Job 1:
Rewrite the stretch of the dollar-yen article from "Investors are focusing" through "two biggest economies.", changing "Osaka" to "Kyoto".

Given text:
-------------------------
Dollar edges up against yen as some pre-G20 summit jitters ease

The dollar edged up to a one-week high against the safe-haven yen on Thursday, as some of the jitters ahead of the G20 summit in Japan eased amid hopes for progress there in resolving the Sino-U.S. trade war.

Hong Kong’s South China Morning Post, citing sources, said that the United States and China have agreed to a tentative truce in their trade dispute ahead of a meeting between leaders of the two nations on Saturday on the sidelines of the G20 summit.

The greenback added about 0.3% to 108.13 yen, its highest since June 20.

On Wednesday, the U.S. currency already rose significantly versus the yen, a perceived safe-haven which draws bids in times of political strife, on comments from U.S. Treasury Secretary Steven Mnuchin about a trade deal between the United States and China is “about 90%” complete.

Later, analysts realized Mnuchin’s comment on degree of progress in talks was in the past tense, though the cautious optimism remained intact.

Investors are focusing on whether U.S. President Donald Trump and Chinese President Xi Jinping, at their Osaka meeting, can pave the way to resolve a trade dispute between the world’s two biggest economies.

“While the market easily swings back and forth on U.S.-China headlines, the real focus going into the G20 is on low Chinese economic growth and its impact on the markets,” said Makoto Noji, chief currency and foreign bond strategist at SMBC Nikko Securities.

“If the U.S.-China relationship show an improvement at the G20, China likely will no longer be in a hurry to implement steps to simulate its economy.”

The Group of 20 summit was also expected to impact the policy stance of the Federal Reserve, which opened the door to possible monetary easing in coming months after last week’s meeting.

The potential implications of the Trump-Xi meeting for U.S. monetary policy are huge, said Masafumi Yamamoto, chief forex strategist at Mizuho Securities.
-------------------------
Provided records:

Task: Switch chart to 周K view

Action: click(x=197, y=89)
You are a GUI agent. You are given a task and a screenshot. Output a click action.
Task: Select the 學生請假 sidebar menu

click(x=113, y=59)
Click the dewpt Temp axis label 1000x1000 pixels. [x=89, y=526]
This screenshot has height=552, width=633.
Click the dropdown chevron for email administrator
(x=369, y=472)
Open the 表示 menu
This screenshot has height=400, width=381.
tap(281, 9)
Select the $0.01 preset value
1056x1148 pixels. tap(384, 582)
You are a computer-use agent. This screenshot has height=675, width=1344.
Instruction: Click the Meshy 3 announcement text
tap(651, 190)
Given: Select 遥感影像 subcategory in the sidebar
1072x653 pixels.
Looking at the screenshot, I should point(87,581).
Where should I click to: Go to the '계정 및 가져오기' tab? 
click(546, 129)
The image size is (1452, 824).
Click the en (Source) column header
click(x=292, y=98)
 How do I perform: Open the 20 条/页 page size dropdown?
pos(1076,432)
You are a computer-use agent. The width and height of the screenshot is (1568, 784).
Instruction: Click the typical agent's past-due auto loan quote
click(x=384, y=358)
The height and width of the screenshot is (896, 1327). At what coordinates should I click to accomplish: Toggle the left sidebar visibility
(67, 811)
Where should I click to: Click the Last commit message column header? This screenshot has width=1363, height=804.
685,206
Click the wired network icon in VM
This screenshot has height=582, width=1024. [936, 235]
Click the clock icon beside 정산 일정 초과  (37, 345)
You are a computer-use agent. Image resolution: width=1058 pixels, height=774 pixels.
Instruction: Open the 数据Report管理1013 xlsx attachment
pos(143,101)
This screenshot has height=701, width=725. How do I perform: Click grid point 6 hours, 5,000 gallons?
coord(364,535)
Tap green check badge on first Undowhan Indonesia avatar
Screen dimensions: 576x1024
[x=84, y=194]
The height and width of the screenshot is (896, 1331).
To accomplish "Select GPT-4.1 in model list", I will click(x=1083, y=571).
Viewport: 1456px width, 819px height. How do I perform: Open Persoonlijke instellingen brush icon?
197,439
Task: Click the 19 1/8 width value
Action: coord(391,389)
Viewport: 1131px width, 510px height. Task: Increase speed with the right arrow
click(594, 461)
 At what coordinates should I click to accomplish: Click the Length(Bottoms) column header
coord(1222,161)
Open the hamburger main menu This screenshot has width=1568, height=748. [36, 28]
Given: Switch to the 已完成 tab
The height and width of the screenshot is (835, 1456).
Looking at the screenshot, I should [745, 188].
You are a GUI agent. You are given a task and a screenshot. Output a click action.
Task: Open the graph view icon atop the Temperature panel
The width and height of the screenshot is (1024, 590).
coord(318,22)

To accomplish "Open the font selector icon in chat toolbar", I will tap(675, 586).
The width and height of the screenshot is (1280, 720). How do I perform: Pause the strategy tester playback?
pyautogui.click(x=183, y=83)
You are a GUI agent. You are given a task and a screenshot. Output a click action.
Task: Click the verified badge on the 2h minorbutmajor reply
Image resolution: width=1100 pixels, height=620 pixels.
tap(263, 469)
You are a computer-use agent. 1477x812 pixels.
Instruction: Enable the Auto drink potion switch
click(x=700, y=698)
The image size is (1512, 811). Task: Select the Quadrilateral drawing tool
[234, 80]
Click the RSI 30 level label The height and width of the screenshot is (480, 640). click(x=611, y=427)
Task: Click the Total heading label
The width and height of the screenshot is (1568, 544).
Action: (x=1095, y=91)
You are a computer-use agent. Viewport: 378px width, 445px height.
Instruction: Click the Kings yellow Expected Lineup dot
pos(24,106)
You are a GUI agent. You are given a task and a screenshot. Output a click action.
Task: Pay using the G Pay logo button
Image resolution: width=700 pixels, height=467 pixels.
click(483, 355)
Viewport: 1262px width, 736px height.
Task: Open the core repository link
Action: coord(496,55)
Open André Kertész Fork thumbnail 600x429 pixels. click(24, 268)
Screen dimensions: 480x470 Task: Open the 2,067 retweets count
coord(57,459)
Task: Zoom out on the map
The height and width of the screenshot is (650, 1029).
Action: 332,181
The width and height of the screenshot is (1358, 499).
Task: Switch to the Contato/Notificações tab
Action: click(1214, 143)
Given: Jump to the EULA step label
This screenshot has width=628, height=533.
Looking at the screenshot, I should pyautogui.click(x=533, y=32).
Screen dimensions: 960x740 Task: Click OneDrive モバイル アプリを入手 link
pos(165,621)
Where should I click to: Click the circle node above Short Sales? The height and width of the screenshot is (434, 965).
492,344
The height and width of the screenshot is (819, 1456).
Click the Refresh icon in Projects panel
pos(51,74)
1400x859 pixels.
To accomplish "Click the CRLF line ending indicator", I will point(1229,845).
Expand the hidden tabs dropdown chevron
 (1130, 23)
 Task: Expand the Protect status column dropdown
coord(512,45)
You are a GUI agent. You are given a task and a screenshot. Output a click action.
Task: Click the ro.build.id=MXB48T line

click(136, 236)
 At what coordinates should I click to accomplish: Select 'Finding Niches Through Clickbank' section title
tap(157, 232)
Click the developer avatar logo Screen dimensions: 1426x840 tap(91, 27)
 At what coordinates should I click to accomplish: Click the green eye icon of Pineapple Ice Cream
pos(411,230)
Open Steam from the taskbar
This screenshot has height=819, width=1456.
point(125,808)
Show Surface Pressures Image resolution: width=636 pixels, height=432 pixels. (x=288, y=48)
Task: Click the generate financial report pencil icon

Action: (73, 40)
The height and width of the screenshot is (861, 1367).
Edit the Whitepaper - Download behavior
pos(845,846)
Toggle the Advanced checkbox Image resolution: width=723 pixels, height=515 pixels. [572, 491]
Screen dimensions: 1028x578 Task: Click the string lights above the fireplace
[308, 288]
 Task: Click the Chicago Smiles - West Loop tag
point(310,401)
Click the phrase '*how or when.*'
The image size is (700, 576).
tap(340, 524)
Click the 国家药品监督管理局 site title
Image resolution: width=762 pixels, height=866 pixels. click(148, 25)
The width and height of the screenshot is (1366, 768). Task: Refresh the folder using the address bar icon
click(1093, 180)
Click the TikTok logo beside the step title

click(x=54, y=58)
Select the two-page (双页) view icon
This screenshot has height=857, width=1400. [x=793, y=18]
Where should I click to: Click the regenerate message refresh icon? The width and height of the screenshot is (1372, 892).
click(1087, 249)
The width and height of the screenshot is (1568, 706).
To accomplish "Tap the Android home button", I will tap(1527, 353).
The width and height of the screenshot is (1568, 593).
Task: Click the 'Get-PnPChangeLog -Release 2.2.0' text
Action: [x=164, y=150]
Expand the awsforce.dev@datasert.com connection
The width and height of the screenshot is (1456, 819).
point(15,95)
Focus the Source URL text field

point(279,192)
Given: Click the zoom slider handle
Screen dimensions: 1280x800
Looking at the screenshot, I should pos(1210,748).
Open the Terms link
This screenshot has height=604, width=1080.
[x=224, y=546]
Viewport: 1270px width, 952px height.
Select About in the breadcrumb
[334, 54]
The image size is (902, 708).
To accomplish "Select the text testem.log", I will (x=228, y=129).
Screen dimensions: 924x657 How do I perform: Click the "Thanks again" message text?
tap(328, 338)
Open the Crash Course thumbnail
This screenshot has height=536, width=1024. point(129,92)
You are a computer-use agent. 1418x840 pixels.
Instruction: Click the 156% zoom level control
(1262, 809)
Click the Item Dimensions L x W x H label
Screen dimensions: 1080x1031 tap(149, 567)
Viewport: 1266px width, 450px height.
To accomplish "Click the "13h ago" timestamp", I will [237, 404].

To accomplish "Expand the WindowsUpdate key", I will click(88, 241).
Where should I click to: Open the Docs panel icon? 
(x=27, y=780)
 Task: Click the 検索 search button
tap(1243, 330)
-------------------------
Job 2:
Repeat the listing's lines verbatim, taking the stretch from the line that contains "The image size is (1512, 811)." through the line that contains "coord(57,459)".

Written reply 1:
Investors are focusing on whether U.S. President Donald Trump and Chinese President Xi Jinping, at their Kyoto meeting, can pave the way to resolve a trade dispute between the world’s two biggest economies.

Written reply 2:
The image size is (1512, 811). Task: Select the Quadrilateral drawing tool
[234, 80]
Click the RSI 30 level label The height and width of the screenshot is (480, 640). click(x=611, y=427)
Task: Click the Total heading label
The width and height of the screenshot is (1568, 544).
Action: (x=1095, y=91)
You are a computer-use agent. Viewport: 378px width, 445px height.
Instruction: Click the Kings yellow Expected Lineup dot
pos(24,106)
You are a GUI agent. You are given a task and a screenshot. Output a click action.
Task: Pay using the G Pay logo button
Image resolution: width=700 pixels, height=467 pixels.
click(483, 355)
Viewport: 1262px width, 736px height.
Task: Open the core repository link
Action: coord(496,55)
Open André Kertész Fork thumbnail 600x429 pixels. click(24, 268)
Screen dimensions: 480x470 Task: Open the 2,067 retweets count
coord(57,459)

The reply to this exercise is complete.